Metal dusting is "a catastrophic form of corrosion that occurs when susceptible materials are exposed to environments with high carbon activities." The corrosion manifests itself as a break-up of bulk metal to metal powder. The suspected mechanism is firstly the deposition of a graphite layer on the surface of the metal, usually from carbon monoxide (CO) in the vapour phase. This graphite layer is then thought to form metastable M_{3}C species (where M is the metal), which migrate away from the metal surface. However, in some regimes no M_{3}C species are observed indicating a direct transfer of metal atoms into the graphite layer.

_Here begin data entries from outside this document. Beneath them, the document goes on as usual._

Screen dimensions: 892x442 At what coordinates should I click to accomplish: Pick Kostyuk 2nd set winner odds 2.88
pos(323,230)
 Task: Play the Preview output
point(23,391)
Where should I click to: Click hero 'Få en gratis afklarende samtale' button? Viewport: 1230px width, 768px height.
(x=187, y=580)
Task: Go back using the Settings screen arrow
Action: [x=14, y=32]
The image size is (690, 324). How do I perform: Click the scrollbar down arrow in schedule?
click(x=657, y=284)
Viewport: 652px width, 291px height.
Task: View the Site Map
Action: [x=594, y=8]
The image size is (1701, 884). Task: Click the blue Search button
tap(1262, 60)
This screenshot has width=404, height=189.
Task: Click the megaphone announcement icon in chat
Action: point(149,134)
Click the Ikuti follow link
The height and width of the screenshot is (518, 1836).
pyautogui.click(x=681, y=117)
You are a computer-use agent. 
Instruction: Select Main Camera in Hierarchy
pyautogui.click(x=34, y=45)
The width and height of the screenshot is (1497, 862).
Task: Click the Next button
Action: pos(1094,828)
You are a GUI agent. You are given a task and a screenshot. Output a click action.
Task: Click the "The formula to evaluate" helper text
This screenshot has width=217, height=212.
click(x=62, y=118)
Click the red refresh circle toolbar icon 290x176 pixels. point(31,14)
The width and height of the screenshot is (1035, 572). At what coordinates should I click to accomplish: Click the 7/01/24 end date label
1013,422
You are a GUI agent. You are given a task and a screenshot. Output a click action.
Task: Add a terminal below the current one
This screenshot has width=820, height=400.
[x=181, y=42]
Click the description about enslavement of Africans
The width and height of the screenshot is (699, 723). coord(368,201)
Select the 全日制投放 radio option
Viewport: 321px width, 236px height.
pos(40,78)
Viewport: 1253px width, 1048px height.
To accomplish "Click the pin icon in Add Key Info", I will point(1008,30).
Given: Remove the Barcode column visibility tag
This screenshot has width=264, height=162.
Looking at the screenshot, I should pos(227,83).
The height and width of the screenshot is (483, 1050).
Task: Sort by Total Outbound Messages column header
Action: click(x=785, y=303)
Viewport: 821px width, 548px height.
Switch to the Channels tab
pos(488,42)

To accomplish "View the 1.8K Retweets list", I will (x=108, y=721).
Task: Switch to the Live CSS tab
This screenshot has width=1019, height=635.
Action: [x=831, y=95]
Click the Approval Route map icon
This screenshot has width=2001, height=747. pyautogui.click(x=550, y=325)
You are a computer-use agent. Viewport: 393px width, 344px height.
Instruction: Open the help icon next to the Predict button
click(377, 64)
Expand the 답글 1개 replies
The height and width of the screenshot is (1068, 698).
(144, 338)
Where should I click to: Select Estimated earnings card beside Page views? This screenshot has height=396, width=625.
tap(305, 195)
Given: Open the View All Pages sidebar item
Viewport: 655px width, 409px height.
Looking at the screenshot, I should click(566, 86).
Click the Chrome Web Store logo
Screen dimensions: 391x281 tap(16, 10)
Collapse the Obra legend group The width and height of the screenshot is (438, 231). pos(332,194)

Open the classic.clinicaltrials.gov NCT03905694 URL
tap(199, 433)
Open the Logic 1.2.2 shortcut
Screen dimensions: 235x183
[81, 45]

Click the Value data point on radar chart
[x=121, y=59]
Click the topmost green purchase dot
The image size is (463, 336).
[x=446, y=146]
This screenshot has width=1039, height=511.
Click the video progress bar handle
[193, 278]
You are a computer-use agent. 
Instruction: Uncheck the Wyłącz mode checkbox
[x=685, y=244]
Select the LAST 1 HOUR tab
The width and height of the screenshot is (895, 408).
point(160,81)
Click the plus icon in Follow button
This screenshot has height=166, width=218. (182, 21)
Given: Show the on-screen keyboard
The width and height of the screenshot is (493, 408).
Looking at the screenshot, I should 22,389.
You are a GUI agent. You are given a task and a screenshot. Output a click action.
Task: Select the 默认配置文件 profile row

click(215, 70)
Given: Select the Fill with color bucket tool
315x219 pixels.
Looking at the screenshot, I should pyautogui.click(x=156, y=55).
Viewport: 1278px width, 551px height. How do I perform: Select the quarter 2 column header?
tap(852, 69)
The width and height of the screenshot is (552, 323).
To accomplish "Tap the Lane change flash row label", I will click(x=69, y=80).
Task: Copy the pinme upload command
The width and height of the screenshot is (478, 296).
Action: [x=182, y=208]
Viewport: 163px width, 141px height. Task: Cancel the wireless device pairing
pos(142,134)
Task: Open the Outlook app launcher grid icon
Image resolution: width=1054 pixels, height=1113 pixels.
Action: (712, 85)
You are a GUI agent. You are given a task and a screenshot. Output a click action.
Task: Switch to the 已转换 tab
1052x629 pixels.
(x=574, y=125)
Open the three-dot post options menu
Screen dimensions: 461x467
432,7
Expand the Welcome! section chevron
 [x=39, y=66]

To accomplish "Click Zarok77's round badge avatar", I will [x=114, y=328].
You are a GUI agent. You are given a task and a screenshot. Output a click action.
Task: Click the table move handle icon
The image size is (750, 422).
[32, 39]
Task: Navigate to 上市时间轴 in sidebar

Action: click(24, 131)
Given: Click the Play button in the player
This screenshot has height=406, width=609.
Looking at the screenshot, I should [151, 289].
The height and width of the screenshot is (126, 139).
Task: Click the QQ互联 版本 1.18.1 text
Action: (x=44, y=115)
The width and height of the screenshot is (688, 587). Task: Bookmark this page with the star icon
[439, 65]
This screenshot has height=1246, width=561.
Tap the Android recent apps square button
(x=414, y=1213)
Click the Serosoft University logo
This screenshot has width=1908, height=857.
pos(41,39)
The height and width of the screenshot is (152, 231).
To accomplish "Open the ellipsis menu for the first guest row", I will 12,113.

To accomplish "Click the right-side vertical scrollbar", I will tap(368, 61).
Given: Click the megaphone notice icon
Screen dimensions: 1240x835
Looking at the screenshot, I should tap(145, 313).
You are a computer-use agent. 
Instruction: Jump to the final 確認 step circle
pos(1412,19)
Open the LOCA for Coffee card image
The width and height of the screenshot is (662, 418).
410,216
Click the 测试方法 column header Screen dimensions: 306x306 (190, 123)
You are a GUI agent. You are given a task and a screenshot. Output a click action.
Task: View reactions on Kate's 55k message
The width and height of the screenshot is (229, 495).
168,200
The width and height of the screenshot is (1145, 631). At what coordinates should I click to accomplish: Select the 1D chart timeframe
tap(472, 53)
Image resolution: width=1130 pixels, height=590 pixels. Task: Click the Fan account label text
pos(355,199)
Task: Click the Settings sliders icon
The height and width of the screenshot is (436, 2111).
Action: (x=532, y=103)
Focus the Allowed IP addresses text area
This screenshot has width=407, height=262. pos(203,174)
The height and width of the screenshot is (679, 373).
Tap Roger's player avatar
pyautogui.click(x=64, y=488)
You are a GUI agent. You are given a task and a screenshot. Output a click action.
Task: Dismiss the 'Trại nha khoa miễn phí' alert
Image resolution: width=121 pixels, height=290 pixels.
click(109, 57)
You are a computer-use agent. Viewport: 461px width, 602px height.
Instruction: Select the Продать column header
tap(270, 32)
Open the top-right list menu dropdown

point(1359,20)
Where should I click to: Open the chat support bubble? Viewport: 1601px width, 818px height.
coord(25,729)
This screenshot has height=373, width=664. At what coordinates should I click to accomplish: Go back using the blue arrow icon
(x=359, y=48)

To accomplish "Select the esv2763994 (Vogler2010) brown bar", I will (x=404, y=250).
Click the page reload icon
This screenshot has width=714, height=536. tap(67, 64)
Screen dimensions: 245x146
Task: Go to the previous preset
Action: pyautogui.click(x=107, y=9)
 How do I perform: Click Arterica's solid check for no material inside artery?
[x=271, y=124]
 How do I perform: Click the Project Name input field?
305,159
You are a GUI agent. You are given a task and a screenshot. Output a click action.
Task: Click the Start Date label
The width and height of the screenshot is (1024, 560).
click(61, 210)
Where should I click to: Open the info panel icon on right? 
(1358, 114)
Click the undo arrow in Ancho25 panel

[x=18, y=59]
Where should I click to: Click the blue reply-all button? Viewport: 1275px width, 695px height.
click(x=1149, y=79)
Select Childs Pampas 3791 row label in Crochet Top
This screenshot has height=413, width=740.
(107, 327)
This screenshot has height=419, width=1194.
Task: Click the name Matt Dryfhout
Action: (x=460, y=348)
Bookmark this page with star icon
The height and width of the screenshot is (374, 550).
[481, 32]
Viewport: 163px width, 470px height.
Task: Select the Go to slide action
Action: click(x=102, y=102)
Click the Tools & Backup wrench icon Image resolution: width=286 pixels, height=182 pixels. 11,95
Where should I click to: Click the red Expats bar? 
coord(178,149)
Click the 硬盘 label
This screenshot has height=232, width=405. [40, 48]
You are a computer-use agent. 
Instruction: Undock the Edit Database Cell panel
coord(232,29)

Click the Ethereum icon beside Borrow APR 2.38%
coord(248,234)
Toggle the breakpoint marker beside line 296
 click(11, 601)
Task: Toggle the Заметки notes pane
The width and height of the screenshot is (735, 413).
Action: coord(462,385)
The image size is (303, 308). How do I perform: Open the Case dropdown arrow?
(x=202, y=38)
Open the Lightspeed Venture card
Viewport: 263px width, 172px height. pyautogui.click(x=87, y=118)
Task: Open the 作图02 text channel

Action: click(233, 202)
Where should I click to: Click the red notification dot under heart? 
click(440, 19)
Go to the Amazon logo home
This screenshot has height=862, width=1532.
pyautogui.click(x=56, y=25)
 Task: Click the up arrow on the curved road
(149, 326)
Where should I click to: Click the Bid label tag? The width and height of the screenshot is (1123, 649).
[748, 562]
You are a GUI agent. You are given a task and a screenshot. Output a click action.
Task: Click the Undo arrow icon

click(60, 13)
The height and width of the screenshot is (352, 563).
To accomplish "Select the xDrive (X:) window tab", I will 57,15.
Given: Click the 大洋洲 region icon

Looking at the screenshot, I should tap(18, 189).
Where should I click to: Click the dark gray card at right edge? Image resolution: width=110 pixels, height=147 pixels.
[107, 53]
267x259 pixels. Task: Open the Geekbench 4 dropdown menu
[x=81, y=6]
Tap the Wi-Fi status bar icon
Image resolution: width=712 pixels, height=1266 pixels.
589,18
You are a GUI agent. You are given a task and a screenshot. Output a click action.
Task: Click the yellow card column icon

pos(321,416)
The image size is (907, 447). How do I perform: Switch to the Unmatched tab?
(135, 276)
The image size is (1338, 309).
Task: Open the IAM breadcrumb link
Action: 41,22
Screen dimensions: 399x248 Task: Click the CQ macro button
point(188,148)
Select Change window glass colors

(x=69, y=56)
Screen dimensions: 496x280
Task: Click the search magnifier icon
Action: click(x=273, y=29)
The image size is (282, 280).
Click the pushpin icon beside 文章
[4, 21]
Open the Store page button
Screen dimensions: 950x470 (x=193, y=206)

The temperatures normally associated with metal dusting are high (300–850 °C). From a general understanding of chemistry, it can be deduced that at lower temperatures, the rate of reaction to form the metastable M_{3}C species is too low to be significant, and at much higher temperatures the graphite layer is unstable and so CO deposition does not occur (at least to any appreciable degree).

Very briefly, there are several proposed methods for prevention or reduction of metal dusting; the most common seem to be aluminide coatings, alloying with copper and addition of steam.

There is a significant amount of literature in existence that describes proposed mechanisms, prevention methods, etc. There is also a good summary of metal dusting and some prevention methods in 'Corrosion by Carbon and Nitrogen - Metal Dusting, Carburisation and Nitridation'.